**Instructions for the task:** Write out the complete data exactly as written.

**The data:**
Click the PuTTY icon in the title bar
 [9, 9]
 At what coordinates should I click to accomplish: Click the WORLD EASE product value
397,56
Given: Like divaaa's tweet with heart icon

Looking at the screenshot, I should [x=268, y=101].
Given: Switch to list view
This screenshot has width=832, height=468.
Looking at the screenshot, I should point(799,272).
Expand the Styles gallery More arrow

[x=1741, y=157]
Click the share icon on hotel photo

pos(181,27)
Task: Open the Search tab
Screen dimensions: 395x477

**Exercise output:**
Click the PuTTY icon in the title bar
 [9, 9]
 At what coordinates should I click to accomplish: Click the WORLD EASE product value
397,56
Given: Like divaaa's tweet with heart icon

Looking at the screenshot, I should [x=268, y=101].
Given: Switch to list view
This screenshot has width=832, height=468.
Looking at the screenshot, I should point(799,272).
Expand the Styles gallery More arrow

[x=1741, y=157]
Click the share icon on hotel photo

pos(181,27)
Task: Open the Search tab
Screen dimensions: 395x477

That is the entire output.